> GIVEN DATA:
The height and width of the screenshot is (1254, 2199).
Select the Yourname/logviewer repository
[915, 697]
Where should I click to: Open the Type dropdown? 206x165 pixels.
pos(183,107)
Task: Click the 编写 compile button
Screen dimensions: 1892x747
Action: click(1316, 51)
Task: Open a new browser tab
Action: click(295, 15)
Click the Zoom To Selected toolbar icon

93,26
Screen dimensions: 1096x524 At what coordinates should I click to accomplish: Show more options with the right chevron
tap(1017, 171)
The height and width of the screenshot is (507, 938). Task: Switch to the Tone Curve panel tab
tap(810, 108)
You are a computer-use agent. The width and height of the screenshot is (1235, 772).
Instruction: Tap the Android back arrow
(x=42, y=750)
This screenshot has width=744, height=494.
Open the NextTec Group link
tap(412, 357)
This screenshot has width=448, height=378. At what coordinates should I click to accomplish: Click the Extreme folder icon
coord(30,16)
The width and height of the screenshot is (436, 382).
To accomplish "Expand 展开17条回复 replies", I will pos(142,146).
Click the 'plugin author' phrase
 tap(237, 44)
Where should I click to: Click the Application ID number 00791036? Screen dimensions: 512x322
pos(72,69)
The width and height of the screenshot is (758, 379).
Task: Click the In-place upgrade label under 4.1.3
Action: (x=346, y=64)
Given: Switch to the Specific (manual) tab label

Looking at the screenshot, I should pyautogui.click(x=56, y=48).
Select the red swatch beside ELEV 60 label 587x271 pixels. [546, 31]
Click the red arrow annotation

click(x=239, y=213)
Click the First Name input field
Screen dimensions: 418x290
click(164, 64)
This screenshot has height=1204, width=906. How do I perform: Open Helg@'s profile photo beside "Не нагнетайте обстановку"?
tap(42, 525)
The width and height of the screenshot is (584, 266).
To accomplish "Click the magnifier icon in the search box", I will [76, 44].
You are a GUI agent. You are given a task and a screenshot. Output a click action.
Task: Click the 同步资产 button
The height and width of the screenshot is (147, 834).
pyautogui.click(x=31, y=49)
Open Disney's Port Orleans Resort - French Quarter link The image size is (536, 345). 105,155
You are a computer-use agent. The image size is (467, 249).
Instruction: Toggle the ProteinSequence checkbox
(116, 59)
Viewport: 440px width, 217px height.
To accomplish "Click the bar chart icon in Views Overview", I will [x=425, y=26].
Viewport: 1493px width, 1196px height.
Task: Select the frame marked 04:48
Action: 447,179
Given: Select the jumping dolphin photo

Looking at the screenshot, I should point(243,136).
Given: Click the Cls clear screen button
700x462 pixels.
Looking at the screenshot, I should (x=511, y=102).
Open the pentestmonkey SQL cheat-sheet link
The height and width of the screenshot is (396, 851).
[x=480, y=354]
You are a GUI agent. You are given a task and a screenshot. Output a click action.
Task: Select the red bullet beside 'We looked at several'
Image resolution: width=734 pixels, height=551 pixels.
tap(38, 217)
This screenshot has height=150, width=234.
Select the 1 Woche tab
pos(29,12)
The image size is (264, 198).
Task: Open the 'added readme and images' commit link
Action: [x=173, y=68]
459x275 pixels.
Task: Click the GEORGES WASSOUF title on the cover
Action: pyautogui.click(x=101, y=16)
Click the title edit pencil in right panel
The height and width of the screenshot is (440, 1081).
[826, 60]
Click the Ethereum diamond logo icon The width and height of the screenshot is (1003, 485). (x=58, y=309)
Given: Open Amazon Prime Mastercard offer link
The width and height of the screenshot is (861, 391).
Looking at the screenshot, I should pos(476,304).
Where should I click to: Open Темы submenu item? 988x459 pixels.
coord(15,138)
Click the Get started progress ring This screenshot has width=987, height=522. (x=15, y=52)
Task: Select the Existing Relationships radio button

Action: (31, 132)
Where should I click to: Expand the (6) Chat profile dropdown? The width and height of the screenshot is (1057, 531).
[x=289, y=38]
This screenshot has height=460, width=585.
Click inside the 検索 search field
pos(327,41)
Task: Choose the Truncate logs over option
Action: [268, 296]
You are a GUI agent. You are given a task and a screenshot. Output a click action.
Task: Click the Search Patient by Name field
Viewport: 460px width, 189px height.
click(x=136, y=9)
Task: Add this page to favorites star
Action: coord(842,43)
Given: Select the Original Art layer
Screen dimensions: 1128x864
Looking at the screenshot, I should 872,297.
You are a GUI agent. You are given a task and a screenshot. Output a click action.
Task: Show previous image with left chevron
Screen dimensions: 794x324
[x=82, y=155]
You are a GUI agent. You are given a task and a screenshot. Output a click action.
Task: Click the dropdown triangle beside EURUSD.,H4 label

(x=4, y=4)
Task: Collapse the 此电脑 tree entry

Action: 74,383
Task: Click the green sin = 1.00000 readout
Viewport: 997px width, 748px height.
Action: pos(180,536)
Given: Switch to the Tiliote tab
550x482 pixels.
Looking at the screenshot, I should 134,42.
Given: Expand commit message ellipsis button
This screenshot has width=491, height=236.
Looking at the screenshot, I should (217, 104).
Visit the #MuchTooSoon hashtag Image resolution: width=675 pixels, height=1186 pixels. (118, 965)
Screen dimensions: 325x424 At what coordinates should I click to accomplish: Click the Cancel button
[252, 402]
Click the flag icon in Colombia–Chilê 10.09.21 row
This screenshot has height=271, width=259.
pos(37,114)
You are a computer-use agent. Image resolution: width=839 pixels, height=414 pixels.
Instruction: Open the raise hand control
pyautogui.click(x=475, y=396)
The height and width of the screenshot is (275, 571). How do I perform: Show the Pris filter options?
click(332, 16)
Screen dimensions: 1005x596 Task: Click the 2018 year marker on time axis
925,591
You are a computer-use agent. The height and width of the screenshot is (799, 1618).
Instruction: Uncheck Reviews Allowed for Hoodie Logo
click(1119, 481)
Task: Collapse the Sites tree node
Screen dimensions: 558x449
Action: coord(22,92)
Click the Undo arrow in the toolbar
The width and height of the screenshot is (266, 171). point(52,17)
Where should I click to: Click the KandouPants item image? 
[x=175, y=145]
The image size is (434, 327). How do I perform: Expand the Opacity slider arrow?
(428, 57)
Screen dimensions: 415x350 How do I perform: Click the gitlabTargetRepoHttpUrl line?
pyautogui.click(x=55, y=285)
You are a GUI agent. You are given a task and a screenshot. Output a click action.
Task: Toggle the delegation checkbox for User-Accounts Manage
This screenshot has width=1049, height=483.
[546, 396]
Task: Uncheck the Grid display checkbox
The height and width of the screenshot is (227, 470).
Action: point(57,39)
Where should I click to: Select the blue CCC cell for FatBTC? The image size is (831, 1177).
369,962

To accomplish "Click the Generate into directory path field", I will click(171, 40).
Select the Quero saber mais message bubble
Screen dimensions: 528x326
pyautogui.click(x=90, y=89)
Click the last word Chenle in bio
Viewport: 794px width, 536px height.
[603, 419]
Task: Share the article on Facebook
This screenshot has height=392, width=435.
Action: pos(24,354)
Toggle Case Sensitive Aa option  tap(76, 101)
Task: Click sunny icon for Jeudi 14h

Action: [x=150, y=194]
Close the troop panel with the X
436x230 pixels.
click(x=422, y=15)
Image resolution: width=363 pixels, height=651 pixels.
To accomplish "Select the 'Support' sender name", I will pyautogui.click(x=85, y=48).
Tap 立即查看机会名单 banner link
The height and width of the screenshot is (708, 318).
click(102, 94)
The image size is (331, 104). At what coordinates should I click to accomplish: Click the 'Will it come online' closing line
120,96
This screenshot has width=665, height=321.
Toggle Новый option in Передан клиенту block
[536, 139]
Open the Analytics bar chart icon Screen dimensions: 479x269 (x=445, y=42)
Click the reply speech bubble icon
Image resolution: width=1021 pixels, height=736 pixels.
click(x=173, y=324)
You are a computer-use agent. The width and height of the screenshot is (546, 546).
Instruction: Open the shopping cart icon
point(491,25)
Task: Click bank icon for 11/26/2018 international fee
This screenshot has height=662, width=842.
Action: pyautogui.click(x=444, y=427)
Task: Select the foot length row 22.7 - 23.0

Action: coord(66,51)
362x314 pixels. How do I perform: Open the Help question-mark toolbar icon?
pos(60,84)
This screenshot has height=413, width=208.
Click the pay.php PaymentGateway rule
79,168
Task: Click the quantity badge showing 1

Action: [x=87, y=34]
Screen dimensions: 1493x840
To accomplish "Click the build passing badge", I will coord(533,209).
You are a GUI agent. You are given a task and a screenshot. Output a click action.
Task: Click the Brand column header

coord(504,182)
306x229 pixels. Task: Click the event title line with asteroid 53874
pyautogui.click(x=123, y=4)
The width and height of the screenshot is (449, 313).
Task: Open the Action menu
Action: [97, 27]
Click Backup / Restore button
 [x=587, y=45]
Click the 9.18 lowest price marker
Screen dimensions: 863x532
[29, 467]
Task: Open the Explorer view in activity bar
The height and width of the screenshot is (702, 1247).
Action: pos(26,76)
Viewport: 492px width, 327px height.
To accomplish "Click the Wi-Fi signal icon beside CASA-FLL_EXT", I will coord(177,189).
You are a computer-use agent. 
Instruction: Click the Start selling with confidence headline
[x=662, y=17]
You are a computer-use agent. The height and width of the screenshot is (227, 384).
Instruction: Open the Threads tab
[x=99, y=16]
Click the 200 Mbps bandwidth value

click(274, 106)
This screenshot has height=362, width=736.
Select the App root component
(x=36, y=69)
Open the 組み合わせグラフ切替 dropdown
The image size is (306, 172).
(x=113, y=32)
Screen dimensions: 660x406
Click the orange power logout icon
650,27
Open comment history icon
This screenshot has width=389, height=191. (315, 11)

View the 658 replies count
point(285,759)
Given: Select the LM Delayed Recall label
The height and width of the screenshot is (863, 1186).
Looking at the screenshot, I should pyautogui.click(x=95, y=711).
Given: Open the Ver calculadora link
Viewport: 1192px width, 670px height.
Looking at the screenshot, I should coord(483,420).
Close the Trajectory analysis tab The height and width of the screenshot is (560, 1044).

> WHAT TO WORK ON: Your task is to reproduce exactly the lines that begin at the line containing "Given: Select the LM Delayed Recall label" and end at the final line of the data above.

> SOLVED EXERCISE:
Given: Select the LM Delayed Recall label
The height and width of the screenshot is (863, 1186).
Looking at the screenshot, I should pyautogui.click(x=95, y=711).
Given: Open the Ver calculadora link
Viewport: 1192px width, 670px height.
Looking at the screenshot, I should coord(483,420).
Close the Trajectory analysis tab The height and width of the screenshot is (560, 1044).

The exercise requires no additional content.